Eventually. In the long run. Assuming the beneficiaries of the tax cuts actually spend the money and don't just sock it away to increase their own net worth.
Soon the president may have an opportunity to widen his assault on regulation from his current efforts on the fiscal side of government to include fresh faces on the monetary side at the Federal Reserve, the nation's central bank.
The current chair, Janet Yellen, has warned that easing government regulations will endanger the economic recovery the nation has enjoyed since the Great Recession nearly ten years ago.
It's rare for members of the Fed to speak out on political matters, but Yellen did just that at a meeting of the world's major central bankers in Jackson Hole, Wyo.
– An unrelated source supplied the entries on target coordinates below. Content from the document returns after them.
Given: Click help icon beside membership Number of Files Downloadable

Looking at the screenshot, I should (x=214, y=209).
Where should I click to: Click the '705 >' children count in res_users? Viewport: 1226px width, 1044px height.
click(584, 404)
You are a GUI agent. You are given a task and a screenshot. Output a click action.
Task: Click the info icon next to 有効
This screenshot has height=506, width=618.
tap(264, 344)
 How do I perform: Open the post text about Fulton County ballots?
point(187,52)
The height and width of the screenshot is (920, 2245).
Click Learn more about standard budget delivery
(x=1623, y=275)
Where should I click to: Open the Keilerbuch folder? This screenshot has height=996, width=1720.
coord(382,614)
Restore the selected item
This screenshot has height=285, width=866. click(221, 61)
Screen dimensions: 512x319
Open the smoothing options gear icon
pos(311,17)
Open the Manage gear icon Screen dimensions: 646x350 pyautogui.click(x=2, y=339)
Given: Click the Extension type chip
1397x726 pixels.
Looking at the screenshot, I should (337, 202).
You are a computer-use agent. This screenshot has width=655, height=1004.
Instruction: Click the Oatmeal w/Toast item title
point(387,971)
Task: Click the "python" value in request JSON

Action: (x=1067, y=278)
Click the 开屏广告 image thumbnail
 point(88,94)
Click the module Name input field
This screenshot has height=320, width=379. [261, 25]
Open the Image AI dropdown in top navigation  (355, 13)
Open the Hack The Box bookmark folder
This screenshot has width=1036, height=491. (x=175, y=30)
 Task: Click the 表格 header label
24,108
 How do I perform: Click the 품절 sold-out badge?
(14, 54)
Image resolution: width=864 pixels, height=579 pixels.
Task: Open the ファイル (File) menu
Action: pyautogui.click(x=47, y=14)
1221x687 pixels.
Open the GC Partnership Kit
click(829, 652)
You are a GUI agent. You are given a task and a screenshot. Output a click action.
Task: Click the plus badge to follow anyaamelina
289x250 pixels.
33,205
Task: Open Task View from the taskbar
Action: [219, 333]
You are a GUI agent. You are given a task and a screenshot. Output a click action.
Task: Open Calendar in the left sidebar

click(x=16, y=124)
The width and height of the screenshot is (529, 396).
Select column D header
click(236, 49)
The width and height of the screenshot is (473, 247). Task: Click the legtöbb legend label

She noted that memories of the financial crisis of 2007-2009 may be fading, but to succumb to that and dismantle recent financial reforms could be disastrous to the economy.
The president has been vocal in urging a loosening of government regulations on business, and generally endorses free-market capitalism and its theoretical tendency to find its own balance.
For many decades, however, economists have insisted that some regulation is essential to help prevent crises or at least encourage a faster recovery.
Yellen's term on the Federal Reserve Board expires in February, and she told the gathering of bankers that she would not change her opinion on financial reforms that Republicans want to cancel.
She insisted that stronger financial regulations have helped the economy recover, and should be maintained.
But such a position is contrary to the president's tendency to favor less regulation, and that could well mean he will choose someone else when Yellen's term expires.
Couple that with all the other recent government moves to ease or cancel government regulations and controls in virtually every aspect of the American economy, and the question becomes whether this freedom will lead to rapid growth or an equally fast stumble and fall into a serious depression even worse than that of the early 1930s.